On est très proche, c'est ma voisine à la campagne !
Sans elle Séraphine ne se serait pas fait, ça a été un film très important car il a fait renaître un peintre... j'en suis très fier et c'est avec et grâce à Yolande que tout cela a pu exister.
On a eu le même plaisir à se retrouver et à travailler ensemble. On a tourné Séraphine il y a douze ans donc c'est formidable de se retrouver maintenant.
 

Comment s'est déroulée la sortie de votre film avec le Covid-19 ?
 
Le film est sorti quatre jours avant la fermeture des salles en France et on a réalisé en très peu de temps 170.000 entrées et tout s'est arrêté d'un coup c'est donc assez frustrant. Puis, grâce à Alexandre Mallet-Guy qui a refusé de vendre le film à une plateforme qu'on a attendu la réouverture des salles de cinéma car il voyait un vrai potentiel en La bonne épouse.

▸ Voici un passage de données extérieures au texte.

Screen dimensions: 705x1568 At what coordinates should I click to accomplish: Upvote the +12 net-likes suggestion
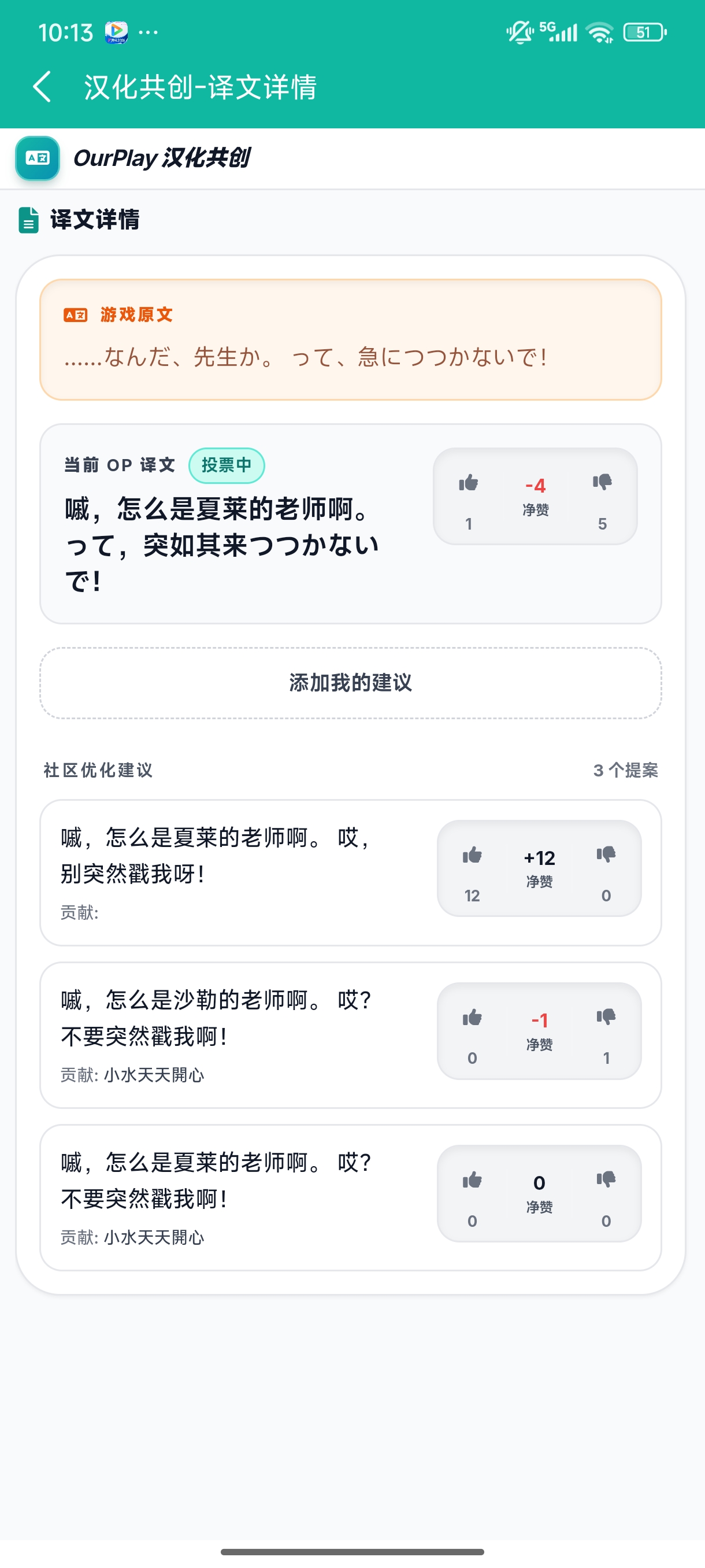(472, 856)
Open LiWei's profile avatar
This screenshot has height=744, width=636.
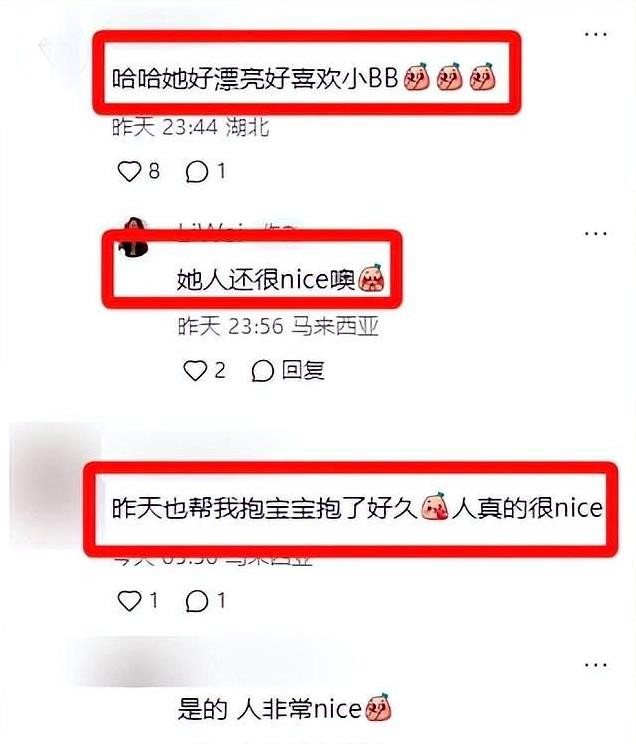[133, 237]
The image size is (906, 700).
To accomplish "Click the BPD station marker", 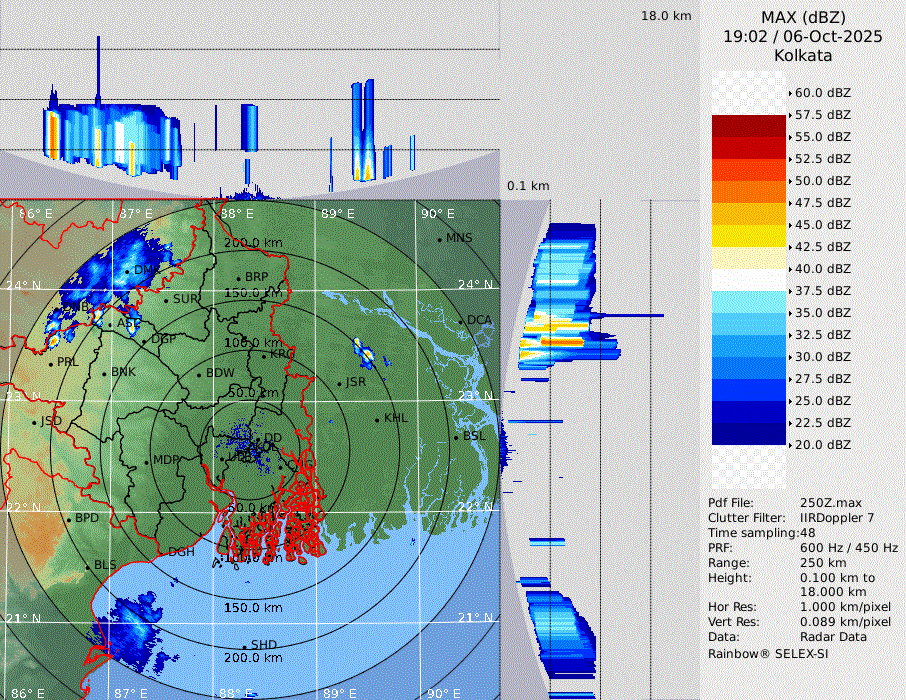I will click(69, 519).
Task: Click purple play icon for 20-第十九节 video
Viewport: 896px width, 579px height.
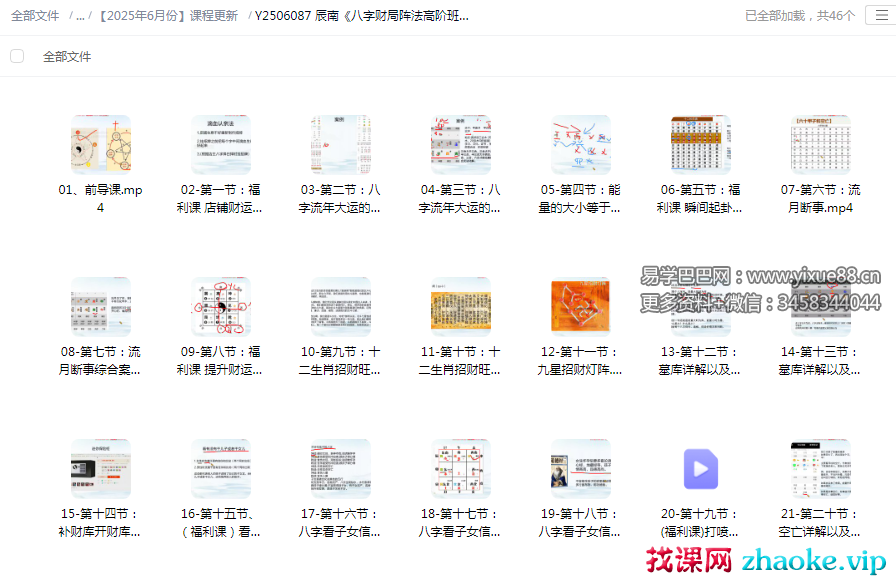Action: click(700, 468)
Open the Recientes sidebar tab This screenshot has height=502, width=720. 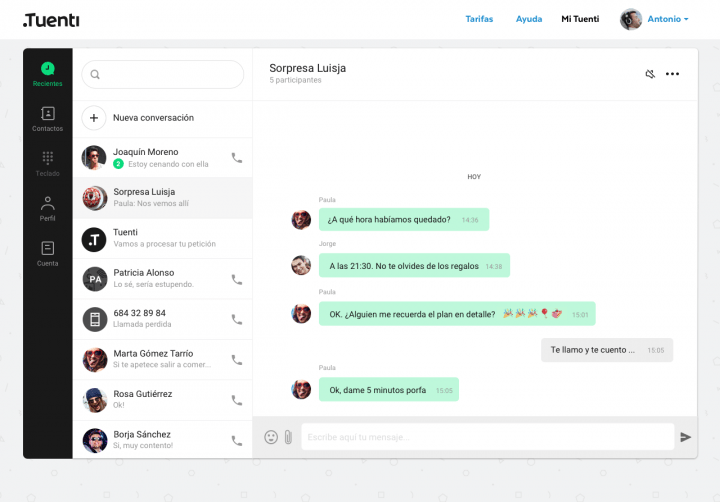pyautogui.click(x=47, y=73)
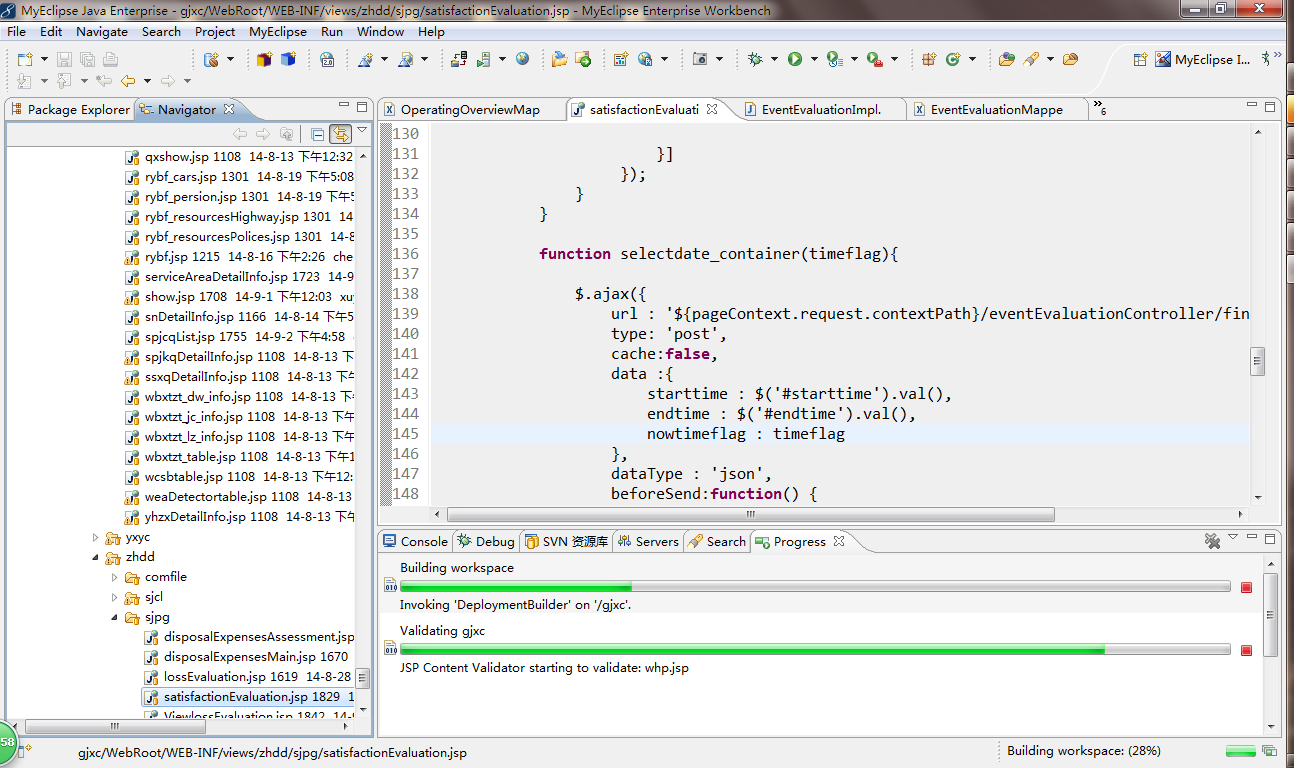Viewport: 1294px width, 768px height.
Task: Stop the Building workspace job
Action: tap(1246, 587)
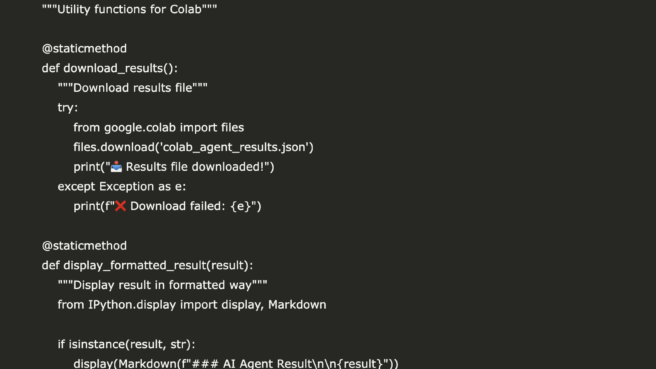
Task: Click the word Markdown in import line
Action: pos(297,305)
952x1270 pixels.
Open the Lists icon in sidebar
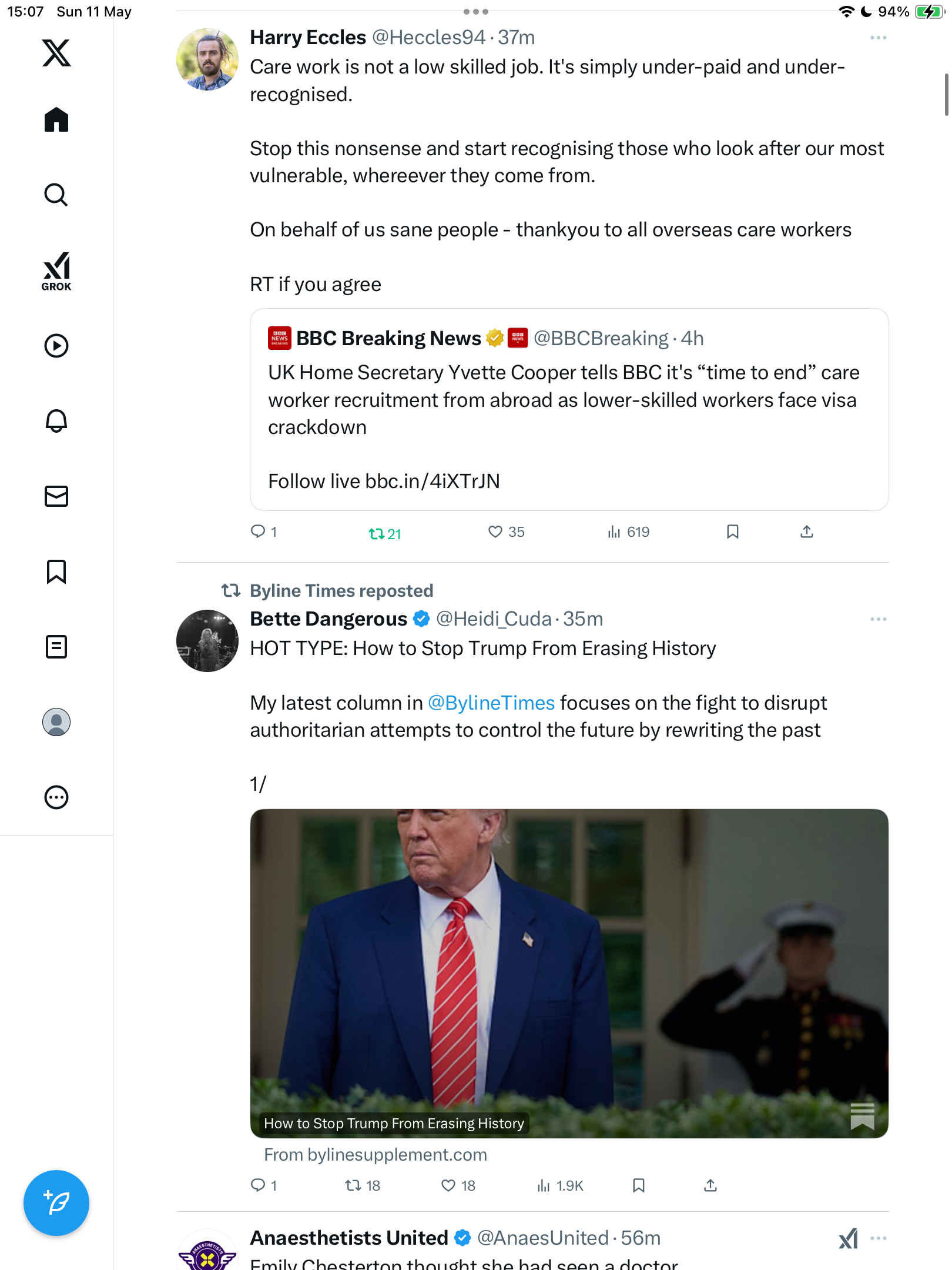point(56,647)
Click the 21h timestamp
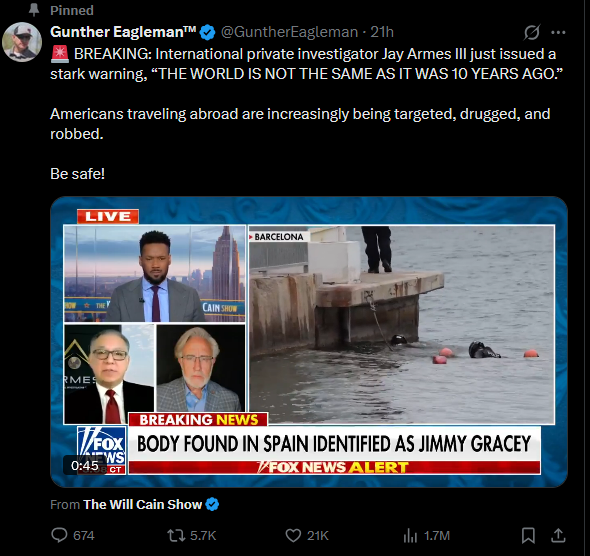This screenshot has width=590, height=556. click(382, 32)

Fin mai le confinement a été levé et les règles se sont assoupli donc notre film a pu arriver à plus de 600.000 personne même si cela s'est assez vite arrêté avec le Covid-19 on en est fiers !
 

Des projets à venir ?

Je vais tourner mon prochain film avec Isabelle Huppert  au mois de septembre prochain. Une année calme s'annonce pendant laquelle je vais pouvoir écrire.